Bart Lateur <[EMAIL PROTECTED]> writes:
> On 05 Jun 2001 11:07:11 -0700, Russ Allbery wrote:
>> Particularly since part of his contention is that 16 bits isn't enough,
>> and I think all the widely used national character sets are no more
>> than 16 bits, aren't they?
> It's not really important.
Well, it is for trying to understand what his point is. I realize that
Unicode is four bytes (insert handwaving here -- this is not an exact
statement); that's not what I was getting at.
> UTF-8 is NOT limited to 16 bits (3 bytes).
That's an odd definition of byte you have there. :)
> With 4 bytes, UTF-8 can represent 20 bit charatcers, i.e. 6 times more
> than the "desired number" of 170000.
UTF-8 is a mapping from a 31-bit (yes, not 32, interestingly enough)

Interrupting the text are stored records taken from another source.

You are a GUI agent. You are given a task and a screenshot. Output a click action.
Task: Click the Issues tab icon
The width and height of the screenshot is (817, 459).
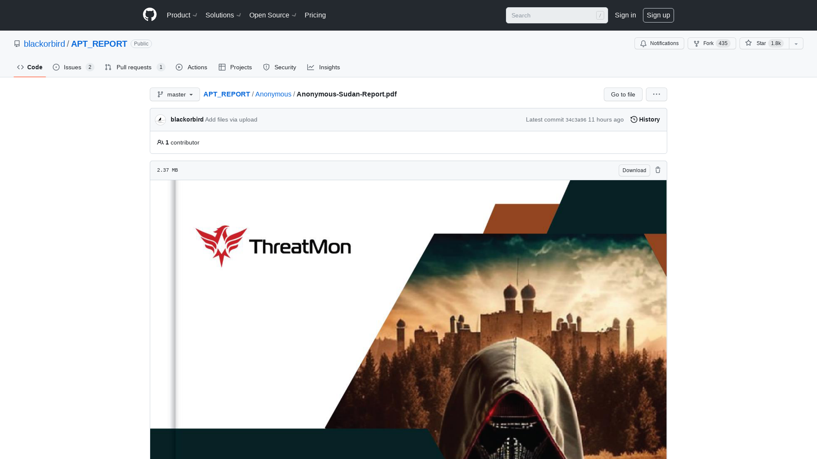(56, 67)
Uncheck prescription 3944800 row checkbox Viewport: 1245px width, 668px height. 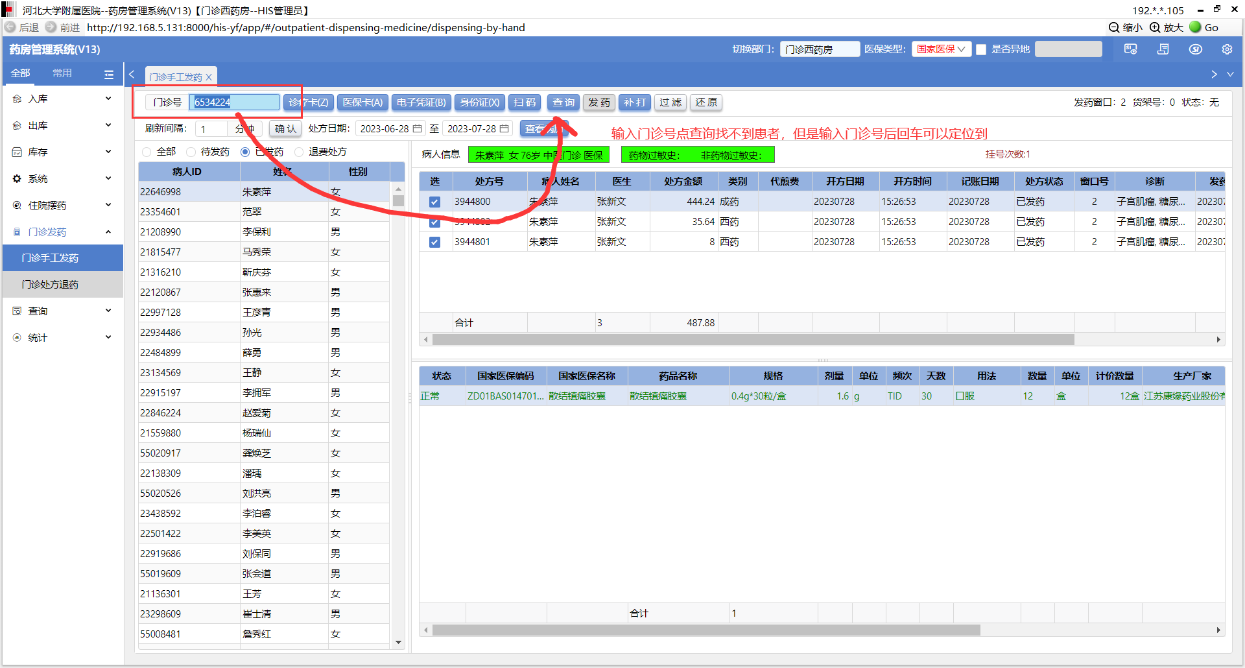point(434,202)
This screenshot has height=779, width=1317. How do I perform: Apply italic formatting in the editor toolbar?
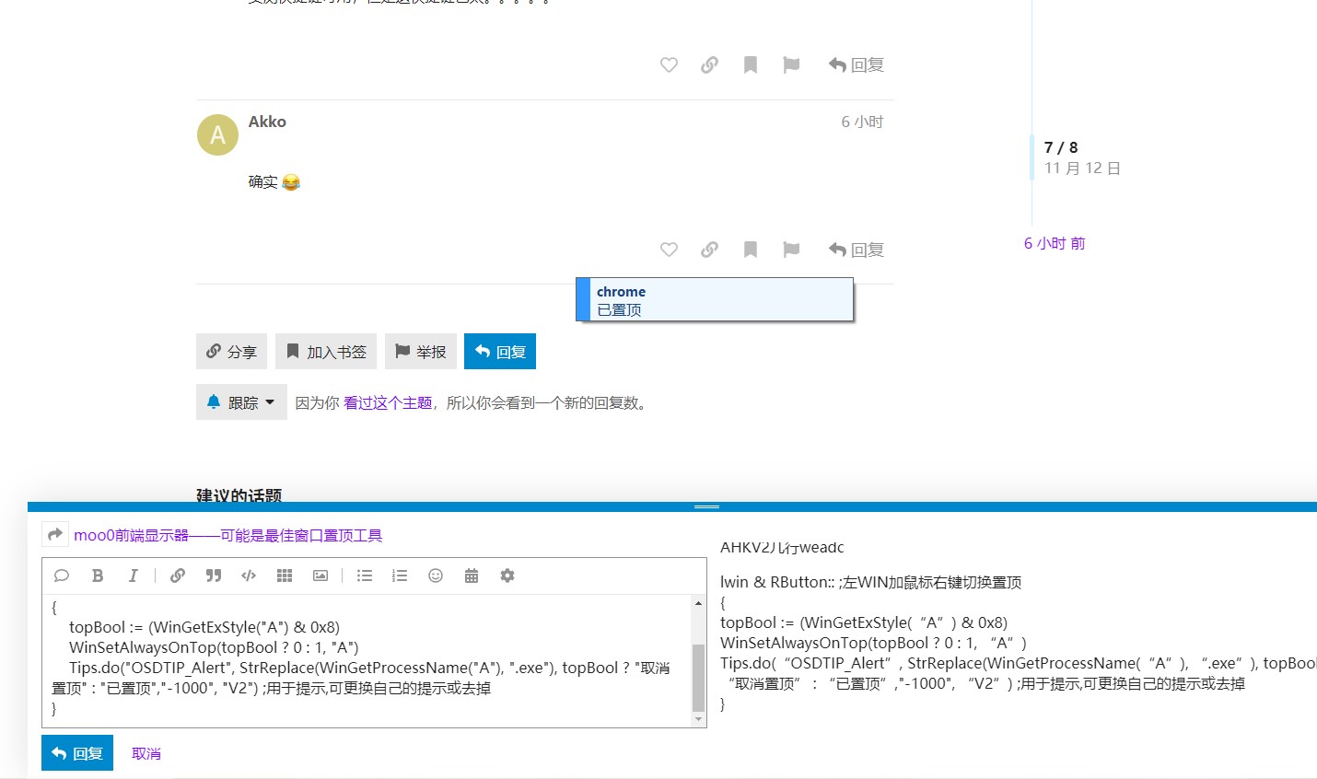pyautogui.click(x=133, y=576)
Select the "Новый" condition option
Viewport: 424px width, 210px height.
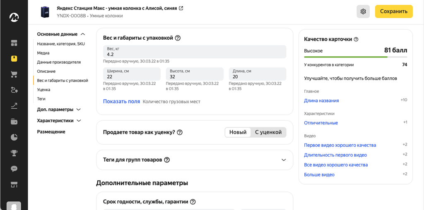238,132
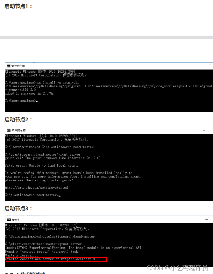
Task: Click the 启动节点2 heading
Action: [18, 119]
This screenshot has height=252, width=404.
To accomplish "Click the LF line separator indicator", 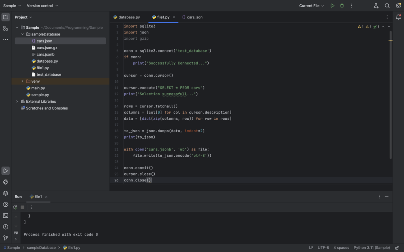I will [311, 247].
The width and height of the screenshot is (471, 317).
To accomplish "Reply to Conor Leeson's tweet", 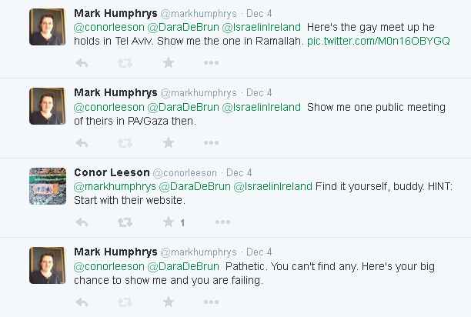I will (x=82, y=222).
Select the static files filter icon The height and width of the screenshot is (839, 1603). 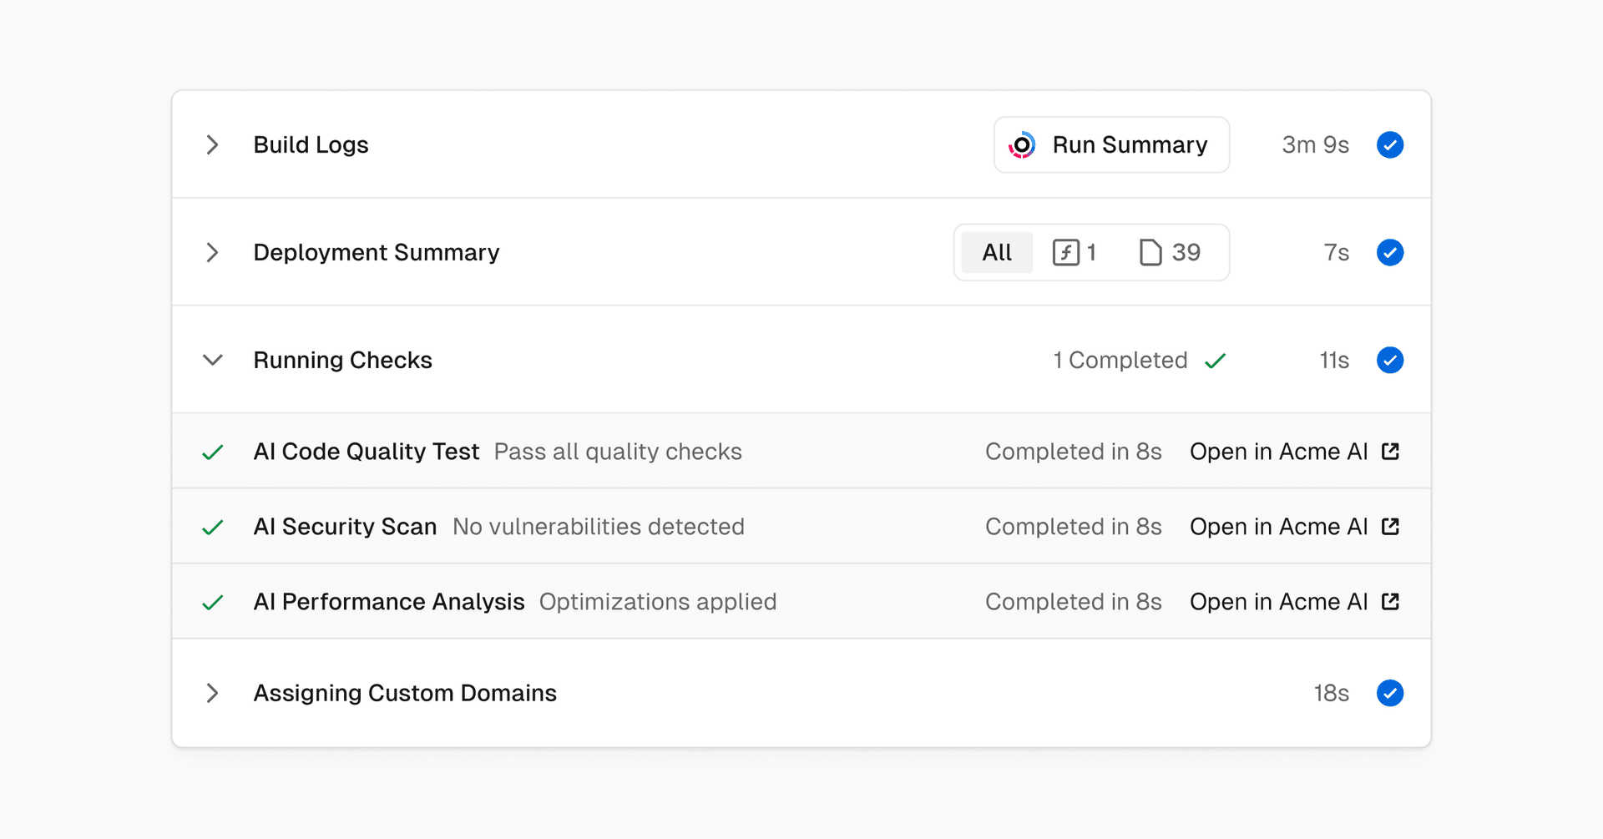[x=1150, y=252]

character numbering, and as such can represent over two billion
characters. For some reason that I've never understood, the Unicode folks
are limiting that to only a subset of what one can do with 31 bits by
putting an artificial limit on how high of character values they're
willing to assign, but even with that as soon as they started using the
higher planes, there's easily enough space to add every character the
author mentioned and then some.
(As an aside, UTF-8 also is not an X-byte encoding; UTF-8 is a variable
byte encoding, with each character taking up anywhere from one to six
bytes in the encoded form depending on where in Unicode the character
falls.)
--
Russ Allbery ([EMAIL PROTECTED]) <http://www.eyrie.org/~eagle/>